Immigration and Customs Enforcement's picture

PHILADELPHIA — A British man was sentenced Tuesday, Oct. 25, for his involvement in a conspiracy to illegally export sensitive technologies to Syria, following an investigation by U.S. Immigration and Customs Enforcement’s (ICE) Homeland Security Investigations (HSI).

Ahmad Feras Diri, age 43, of London, was sentenced to a 37-month term of imprisonment, a $100 special assessment, and ordered to forfeit $45,698 to the government.
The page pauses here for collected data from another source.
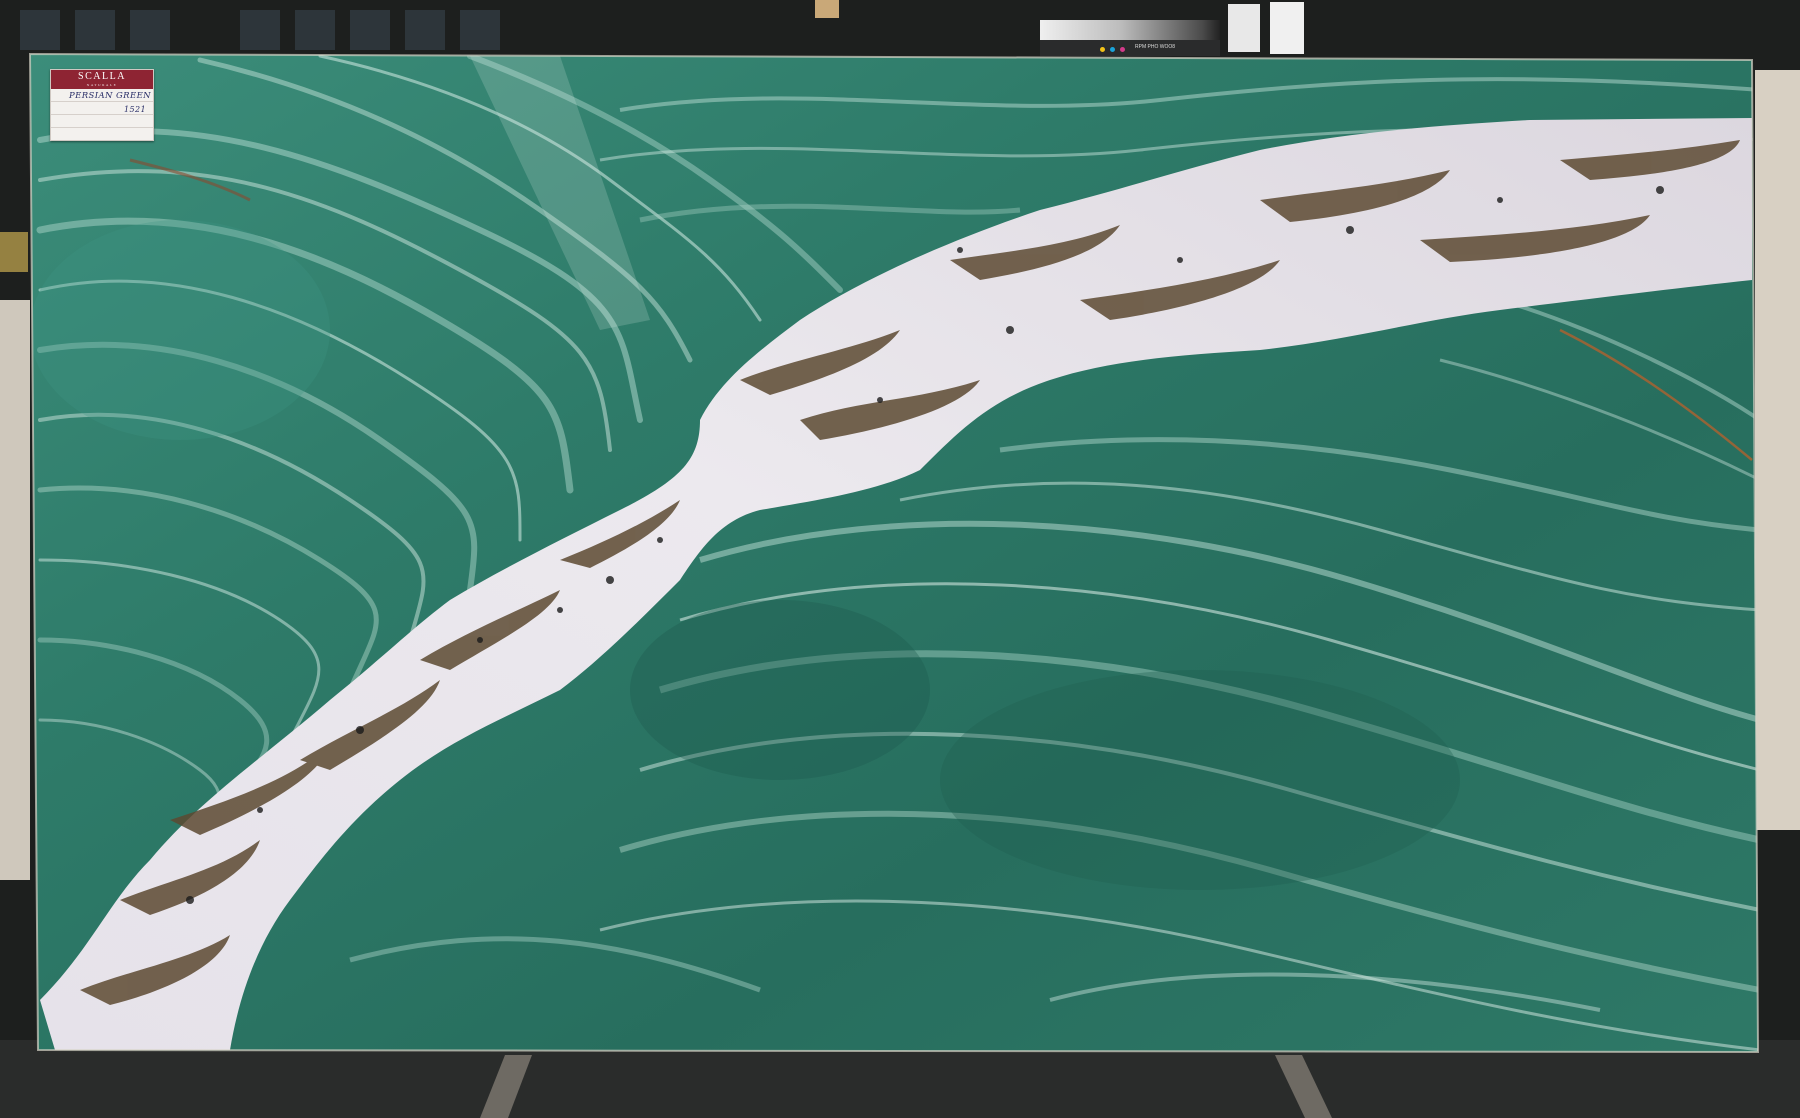 This screenshot has width=1800, height=1118. I want to click on label-material: PERSIAN GREEN, so click(110, 96).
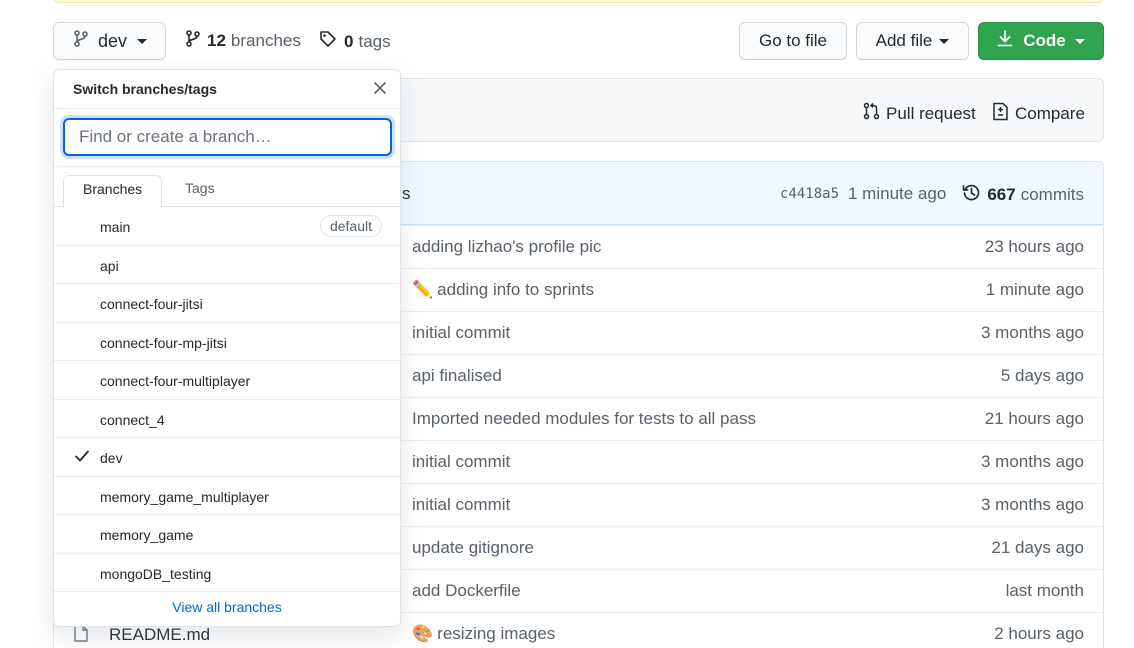 This screenshot has width=1134, height=648. Describe the element at coordinates (423, 290) in the screenshot. I see `commit-emoji: ✏️` at that location.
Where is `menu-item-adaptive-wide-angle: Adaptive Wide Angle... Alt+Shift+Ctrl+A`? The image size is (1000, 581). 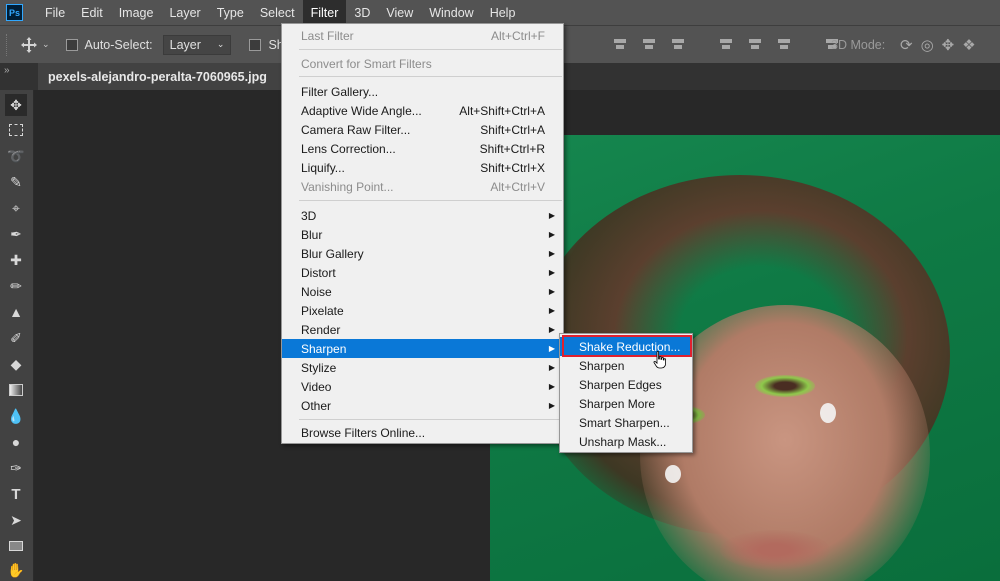
menu-item-adaptive-wide-angle: Adaptive Wide Angle... Alt+Shift+Ctrl+A is located at coordinates (422, 110).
Diri was arrested by the Metropolitan Police in London on March 14, 2013, and extradited to the United States on charges filed in the Middle District of Pennsylvania.

On Oct. 13, Harold Rinko was sentenced to a term of time served, 12 months of home confinement, a fine of $2,600, a term of supervised release of two years, and was ordered to forfeit $45,698 to the government.
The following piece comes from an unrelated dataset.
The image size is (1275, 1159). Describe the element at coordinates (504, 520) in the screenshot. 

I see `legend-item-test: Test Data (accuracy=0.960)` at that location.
A third defendant, Moawea Deri, a citizen of Syria, remains a fugitive from justice.

Rinko operated an export business in Hallstead, Pennsylvania and conspired with Diri to ship items purchased by customers in Syria in violation of United States law. The three men conspired to export various items from the United States, through third party countries to customers in Syria. The conspirators prepared false invoices which undervalued and mislabeled the goods being purchased and also listed false information as to the identity and geographic location of the purchasers of the goods. The items would be shipped from the United States to Jordan, the United Arab Emirates, and the United Kingdom, and thereafter transshipped to Syria. One such item is described in communications between the conspirators as “it is a portable multi-gas scanner for the detection of chemical warfare agents. Nerve, blood and lung warfare agents are detected using a highly sensitive ion mobility spectrometer.”

"HSI's counter proliferation measures are in place to safeguard our borders and defend our interests across the world. The defendant's willful circumvention of those interests is inexcusable and today's sentencing is an example of the significant repercussions for such action," said Brian Michael, acting special agent in charge of HSI Philadelphia.

Special Agent in Charge Jonathan Carson, Office of Export Enforcement, New York Field Office, Bureau of Industry and Security, U.S. Department of Commerce, "This case demonstrates the outstanding collaboration among law enforcement agencies, and I commend our colleagues at HSI and the Justice Department, as well as our counterparts in the United Kingdom, for bringing this case to a successful conclusion. Shutting down illegal and dangerous trade with anyone who would threaten our national security is the sole focus for Special Agents of the Office of Export Enforcement. We will continue to pursue violators of our nation's export control laws wherever they are located."

The case was investigated by HSI and the Department of Commerce, Office of Export Enforcement. Assistant U.S. Attorney Todd K. Hinkley and Heather Alpino, Trial Attorney with the Department of Justice, National Security Division, Counterintelligence and Export Control Section prosecuted the case.